■ **Entries supplied**
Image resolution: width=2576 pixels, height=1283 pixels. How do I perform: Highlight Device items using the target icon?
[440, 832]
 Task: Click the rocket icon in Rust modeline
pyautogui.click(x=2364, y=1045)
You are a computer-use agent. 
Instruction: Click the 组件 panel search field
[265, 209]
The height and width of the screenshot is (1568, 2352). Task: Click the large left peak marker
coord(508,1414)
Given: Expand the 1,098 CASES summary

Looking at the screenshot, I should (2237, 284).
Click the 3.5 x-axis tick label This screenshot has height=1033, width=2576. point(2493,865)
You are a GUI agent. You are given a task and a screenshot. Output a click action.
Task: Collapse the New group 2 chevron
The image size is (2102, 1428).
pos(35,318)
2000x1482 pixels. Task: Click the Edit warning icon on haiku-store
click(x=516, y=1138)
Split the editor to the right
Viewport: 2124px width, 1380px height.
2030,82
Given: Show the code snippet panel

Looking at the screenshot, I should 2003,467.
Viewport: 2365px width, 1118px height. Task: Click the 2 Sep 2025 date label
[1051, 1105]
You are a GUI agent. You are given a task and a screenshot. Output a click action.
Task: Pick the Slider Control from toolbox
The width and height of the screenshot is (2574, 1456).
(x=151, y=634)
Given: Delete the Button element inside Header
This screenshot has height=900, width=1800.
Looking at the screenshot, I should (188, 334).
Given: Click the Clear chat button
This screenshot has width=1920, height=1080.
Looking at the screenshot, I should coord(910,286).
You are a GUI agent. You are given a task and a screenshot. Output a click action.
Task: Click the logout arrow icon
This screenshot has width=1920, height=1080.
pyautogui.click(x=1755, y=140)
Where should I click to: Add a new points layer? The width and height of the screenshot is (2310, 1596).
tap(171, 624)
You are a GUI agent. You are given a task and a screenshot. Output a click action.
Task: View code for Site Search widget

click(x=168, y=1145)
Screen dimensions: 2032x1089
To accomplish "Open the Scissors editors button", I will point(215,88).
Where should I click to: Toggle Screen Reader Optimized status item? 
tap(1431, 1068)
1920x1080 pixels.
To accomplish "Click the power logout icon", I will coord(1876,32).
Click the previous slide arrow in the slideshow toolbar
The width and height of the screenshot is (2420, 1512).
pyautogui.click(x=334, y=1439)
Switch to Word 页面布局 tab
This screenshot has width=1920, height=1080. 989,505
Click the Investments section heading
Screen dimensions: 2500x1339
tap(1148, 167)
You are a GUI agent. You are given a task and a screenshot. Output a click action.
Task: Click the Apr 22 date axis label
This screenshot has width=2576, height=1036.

■ **Directions**
The material must be repeated in full, with every line exact.

■ **Result for this exercise**
Image resolution: width=2576 pixels, height=1283 pixels. How do I perform: Highlight Device items using the target icon?
[440, 832]
 Task: Click the rocket icon in Rust modeline
pyautogui.click(x=2364, y=1045)
You are a computer-use agent. 
Instruction: Click the 组件 panel search field
[265, 209]
The height and width of the screenshot is (1568, 2352). Task: Click the large left peak marker
coord(508,1414)
Given: Expand the 1,098 CASES summary

Looking at the screenshot, I should (2237, 284).
Click the 3.5 x-axis tick label This screenshot has height=1033, width=2576. point(2493,865)
You are a GUI agent. You are given a task and a screenshot. Output a click action.
Task: Collapse the New group 2 chevron
The image size is (2102, 1428).
pos(35,318)
2000x1482 pixels. Task: Click the Edit warning icon on haiku-store
click(x=516, y=1138)
Split the editor to the right
Viewport: 2124px width, 1380px height.
2030,82
Given: Show the code snippet panel

Looking at the screenshot, I should 2003,467.
Viewport: 2365px width, 1118px height. Task: Click the 2 Sep 2025 date label
[1051, 1105]
You are a GUI agent. You are given a task and a screenshot. Output a click action.
Task: Pick the Slider Control from toolbox
The width and height of the screenshot is (2574, 1456).
(x=151, y=634)
Given: Delete the Button element inside Header
This screenshot has height=900, width=1800.
Looking at the screenshot, I should (188, 334).
Given: Click the Clear chat button
This screenshot has width=1920, height=1080.
Looking at the screenshot, I should coord(910,286).
You are a GUI agent. You are given a task and a screenshot. Output a click action.
Task: Click the logout arrow icon
This screenshot has width=1920, height=1080.
pyautogui.click(x=1755, y=140)
Where should I click to: Add a new points layer? The width and height of the screenshot is (2310, 1596).
tap(171, 624)
You are a GUI agent. You are given a task and a screenshot. Output a click action.
Task: View code for Site Search widget

click(x=168, y=1145)
Screen dimensions: 2032x1089
To accomplish "Open the Scissors editors button", I will point(215,88).
Where should I click to: Toggle Screen Reader Optimized status item? 
tap(1431, 1068)
1920x1080 pixels.
To accomplish "Click the power logout icon", I will coord(1876,32).
Click the previous slide arrow in the slideshow toolbar
The width and height of the screenshot is (2420, 1512).
pyautogui.click(x=334, y=1439)
Switch to Word 页面布局 tab
This screenshot has width=1920, height=1080. 989,505
Click the Investments section heading
Screen dimensions: 2500x1339
tap(1148, 167)
You are a GUI agent. You are given a task and a screenshot. Output a click action.
Task: Click the Apr 22 date axis label
This screenshot has width=2576, height=1036.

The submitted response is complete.